Volvió a escuchar la misma voz que ahora le acompañaba, pero la luz, el olor y
los hechos eran otros. Y de repente, como si algo se hubiera roto junto a él,
comenzó a rememorar los acontecimientos acaecidos aquella calurosa tarde.
Nuestro próximo escritor encadenado será
César Ibáñez (Soria)
17.08.2016
Capítulo 2
César Ibáñez Paris
Dicho en corto: había vuelto al origen de todo y Herminio, como entonces,
le estaba comiendo el tarro con su verborrea meliflua y dulzona. Aquilino pensó
que era cierto eso de que el asesino vuelve siempre al lugar del crimen, porque
eso era exactamente lo que él acababa de hacer. El verdadero crimen no fue el
robo inexperto y torpón que lo llevó a la trena y del que los hermanos Parriego
se fueron de rositas gracias a su sentido dramático del honor, antes muerto que
soplón, sino aquella conversación, casi monólogo, en que el padre Herminio usó
toda su artillería teológica y emocional para convencerlo de que robar a un
rico es una acción noble y cristiana, un acto de justicia, un hecho grato a
Dios Nuestro Señor y amparado por la Santísima Virgen de Montserrat, patrona de
los ladrones. Y el puñetero cura, en cuanto lo había visto entrar en la iglesia
había adivinado su debilidad, su punto flaco, su indefensión de expresidiario
sin banda ni hermandad, el peso de la soledad sobre sus hombros, infinitamente
mayor que el de la cárcel porque los hombres simples, como él, están a gusto en
mundos cerrados de reglas claras y sencillas, y en cambio no pueden soportar el
horizonte ilimitado frente a su mirada, la falta de caminos o sendas o
vericuetos, la absurda libertad del que no tiene meta ni objetivo ni rumbo.
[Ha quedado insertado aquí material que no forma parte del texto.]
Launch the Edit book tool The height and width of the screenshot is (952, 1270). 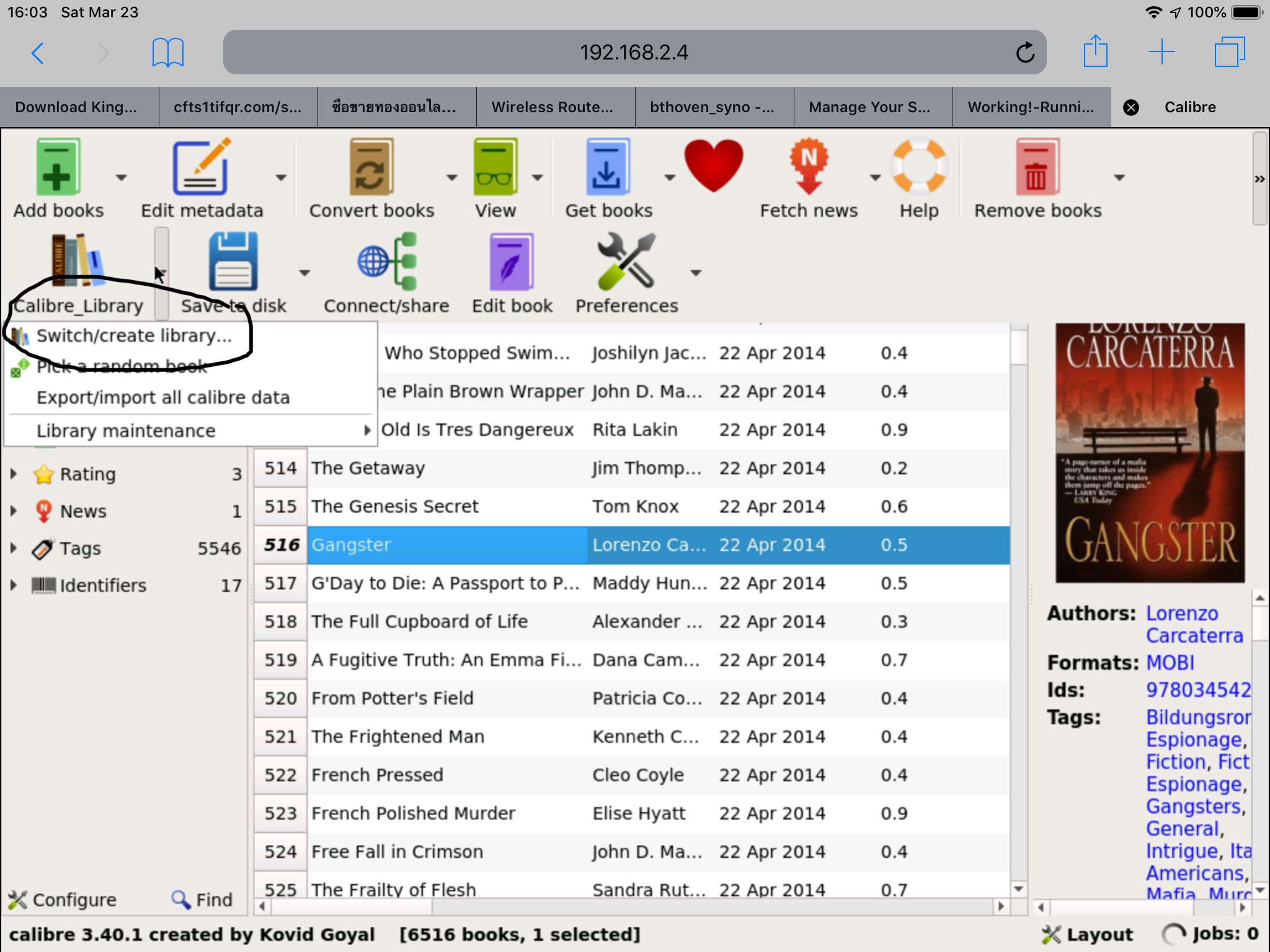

El cura chorizo volvía a la carga, como diez años atrás. Ahora que ya
estaba en condiciones de escucharlo, Aquilino le oyó hablar de una viuda tacaña
que jamás daba limosna, un ser mezquino y turbio que se negaba a los designios
del Altísimo y ensuciaba los bancos de la iglesia con sus rezos hipócritas y su
falta de caridad. El pobre Aquilino, poco a poco, entrevió a través de las
palabras interminables del sacerdote el objetivo que tanta falta le hacía, la
diana hacia la cual disparar los restos ajados y rugosos de su pequeña y simple
voluntad. Pero, al abrir la boca, lo único que le vino a las mientes fue:
—Padre Herminio, ¿se ha dado cuenta de que tiene vacía la pila del agua bendita?
(Continuará)
Una gran idea, estaremos a tanto.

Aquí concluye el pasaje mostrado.